NYS Dept Of Health [Cautions] Use of Alcohol Hand Sanitizers: Wash Hands BEFORE Applying

In a recent publication re: "hand hygiene antiseptic agents in hospital settings", the New York State Department of Health provides the completely ironic recommendation for users of alcohol-based hand sanitizers and states: "wash hands with soap and water for at least 15 seconds before applying alcohol hand sanitizer."

A fifth grade student asks: "Why would I apply alcohol to my hands if I've just washed them with soap and water???" 

NYS Dept of Health answers: "Because alcohol is not a cleaning agent, and it does not penetrate dirty/soiled skin.." 

In the same document, the NYS Dept of Health cautions that "alcohol-based hand sanitizers are NON-PERSISTENT and have "NO RESIDUAL ACTIVITY"

This means that alcohol sanitizers have NO EFFECTIVENESS within seconds after  product application, as alcohol dries within seconds.

NYS Dept of Health infers in the same document that alcohol sanitizers are completely ineffective against non-enveloped viruses and lose their effectiveness with repeated use. The latter "feature" means that the more frequently alcohol is applied to the skin, they have absolutely no efficacy against germs/bacteria.

The fifth grade student that posed the above questions remains utterly confused as to why a state agency responsible for providing guidance on health-related issues would recommend using alcohol on the hands, when there are non-alcohol, rinse-free products that do not require washing before applying, have extended persistency (which means they continue to be effective long after applying), and these non-alcohol products deliver IMPROVED effectiveness over repeated applications.

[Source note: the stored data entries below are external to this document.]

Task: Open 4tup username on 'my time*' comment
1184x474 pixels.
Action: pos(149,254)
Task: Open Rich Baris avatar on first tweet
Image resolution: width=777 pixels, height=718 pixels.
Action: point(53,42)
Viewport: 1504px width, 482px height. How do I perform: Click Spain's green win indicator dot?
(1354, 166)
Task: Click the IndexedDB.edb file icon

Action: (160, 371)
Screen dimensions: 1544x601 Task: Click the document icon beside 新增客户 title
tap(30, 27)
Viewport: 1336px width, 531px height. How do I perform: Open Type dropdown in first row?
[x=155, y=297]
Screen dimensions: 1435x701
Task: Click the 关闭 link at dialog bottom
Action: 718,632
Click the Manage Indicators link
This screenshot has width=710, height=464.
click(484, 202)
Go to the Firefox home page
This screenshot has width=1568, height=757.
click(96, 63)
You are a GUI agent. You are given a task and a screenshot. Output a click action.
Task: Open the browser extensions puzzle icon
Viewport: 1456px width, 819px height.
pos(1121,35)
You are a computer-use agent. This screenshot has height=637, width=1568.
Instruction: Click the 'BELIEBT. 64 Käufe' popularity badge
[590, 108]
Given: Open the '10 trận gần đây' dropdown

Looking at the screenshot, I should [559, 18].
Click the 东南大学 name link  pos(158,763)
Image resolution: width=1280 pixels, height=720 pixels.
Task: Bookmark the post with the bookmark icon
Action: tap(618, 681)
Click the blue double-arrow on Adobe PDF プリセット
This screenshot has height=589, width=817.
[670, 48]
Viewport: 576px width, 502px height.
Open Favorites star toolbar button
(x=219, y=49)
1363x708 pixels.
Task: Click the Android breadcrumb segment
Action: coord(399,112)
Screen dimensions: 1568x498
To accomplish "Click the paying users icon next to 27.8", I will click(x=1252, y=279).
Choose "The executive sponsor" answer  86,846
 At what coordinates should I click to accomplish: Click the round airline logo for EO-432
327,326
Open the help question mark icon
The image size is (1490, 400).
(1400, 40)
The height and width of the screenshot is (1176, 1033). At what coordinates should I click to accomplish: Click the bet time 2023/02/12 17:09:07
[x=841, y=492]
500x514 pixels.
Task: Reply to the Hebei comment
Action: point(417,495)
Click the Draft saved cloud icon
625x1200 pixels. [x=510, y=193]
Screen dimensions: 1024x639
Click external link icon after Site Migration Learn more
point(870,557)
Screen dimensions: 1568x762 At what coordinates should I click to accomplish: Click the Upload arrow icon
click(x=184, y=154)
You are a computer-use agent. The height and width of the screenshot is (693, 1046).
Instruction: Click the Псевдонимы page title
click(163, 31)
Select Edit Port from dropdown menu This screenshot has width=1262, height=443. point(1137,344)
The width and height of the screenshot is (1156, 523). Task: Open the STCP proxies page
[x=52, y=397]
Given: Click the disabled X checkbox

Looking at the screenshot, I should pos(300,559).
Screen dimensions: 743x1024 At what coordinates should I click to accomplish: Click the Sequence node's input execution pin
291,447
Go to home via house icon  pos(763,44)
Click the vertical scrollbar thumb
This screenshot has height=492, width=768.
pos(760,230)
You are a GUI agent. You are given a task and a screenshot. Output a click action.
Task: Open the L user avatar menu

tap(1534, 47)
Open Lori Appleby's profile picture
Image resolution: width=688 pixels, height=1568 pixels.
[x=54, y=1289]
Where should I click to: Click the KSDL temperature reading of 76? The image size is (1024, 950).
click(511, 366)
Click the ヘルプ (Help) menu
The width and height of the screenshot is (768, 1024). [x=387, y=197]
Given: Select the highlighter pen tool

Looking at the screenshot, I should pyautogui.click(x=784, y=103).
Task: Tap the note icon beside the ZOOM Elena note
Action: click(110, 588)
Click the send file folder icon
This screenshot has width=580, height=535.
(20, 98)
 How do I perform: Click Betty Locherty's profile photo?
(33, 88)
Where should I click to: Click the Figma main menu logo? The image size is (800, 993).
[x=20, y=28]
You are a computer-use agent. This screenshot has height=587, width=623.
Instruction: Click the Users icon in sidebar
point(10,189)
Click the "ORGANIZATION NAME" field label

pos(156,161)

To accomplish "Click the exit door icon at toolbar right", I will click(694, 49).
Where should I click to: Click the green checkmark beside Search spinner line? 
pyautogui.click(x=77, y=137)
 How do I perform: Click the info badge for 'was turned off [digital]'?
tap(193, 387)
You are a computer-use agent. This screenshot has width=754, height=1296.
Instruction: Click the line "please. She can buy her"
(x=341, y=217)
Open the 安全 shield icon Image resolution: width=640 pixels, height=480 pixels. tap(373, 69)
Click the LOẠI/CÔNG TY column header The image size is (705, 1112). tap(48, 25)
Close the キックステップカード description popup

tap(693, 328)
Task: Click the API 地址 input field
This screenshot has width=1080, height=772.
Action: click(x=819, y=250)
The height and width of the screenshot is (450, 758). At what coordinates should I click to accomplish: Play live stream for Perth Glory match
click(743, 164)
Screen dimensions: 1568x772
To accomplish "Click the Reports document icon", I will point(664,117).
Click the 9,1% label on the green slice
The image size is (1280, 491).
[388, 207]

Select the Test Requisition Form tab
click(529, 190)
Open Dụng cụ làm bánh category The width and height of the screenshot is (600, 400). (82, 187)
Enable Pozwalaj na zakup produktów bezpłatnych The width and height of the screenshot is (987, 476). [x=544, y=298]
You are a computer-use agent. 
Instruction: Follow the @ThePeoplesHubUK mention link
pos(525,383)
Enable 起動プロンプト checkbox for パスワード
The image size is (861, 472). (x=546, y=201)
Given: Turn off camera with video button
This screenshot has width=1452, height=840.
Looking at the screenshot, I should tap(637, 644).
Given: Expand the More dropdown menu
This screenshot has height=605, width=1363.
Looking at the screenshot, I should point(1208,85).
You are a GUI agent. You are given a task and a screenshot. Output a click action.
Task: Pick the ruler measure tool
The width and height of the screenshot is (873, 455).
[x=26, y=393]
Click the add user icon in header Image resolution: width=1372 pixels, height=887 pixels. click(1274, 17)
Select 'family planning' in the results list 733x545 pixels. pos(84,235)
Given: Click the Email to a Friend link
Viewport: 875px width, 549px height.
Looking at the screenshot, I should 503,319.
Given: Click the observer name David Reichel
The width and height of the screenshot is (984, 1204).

NYS Dept of Health says: "The document in question is intended for health care workers within a hospital setting.." 

We know that GOJO Industries, the manufacturer of Purell alcohol hand sanitizer visits this blog daily--so we invite them to dispute the position taken by the NYS Dept of Health. And we invite them to explain why their product makes any sense if repeated use reduces the product effectiveness.

In the interim, we'll continue to join hands with among others, experts at the U.S. Navy, who have determined that applying alcohol to the hands is completely counter-intuitive, and that alternative, non-alcohol hand antiseptic products are safer to the skin, and much more pragmatic from a variety of perspectives.

1 comment:

gary greenberg d.m.d. said...

There is a wonderful product out there called SafeHands that is non alcohol based and kills better than alcohol and actually has been proven to work better with more use and alcohol has been shown to be less effective with repeated use(see AORN journal Aug. 1998 Vol 68, No 2). This study has been out there and completely ignored by the CDC and the WHO. I am a dentist in Florida and can no longer use alcohol due to the cracking and bleeding it caused. I thankfully found SafeHands and just as latex gloves are going out of vogue so will alcohol hand sanitizers. We cannot use alcohol to sterilize anything in dentistry so why are we using it on our hands ??????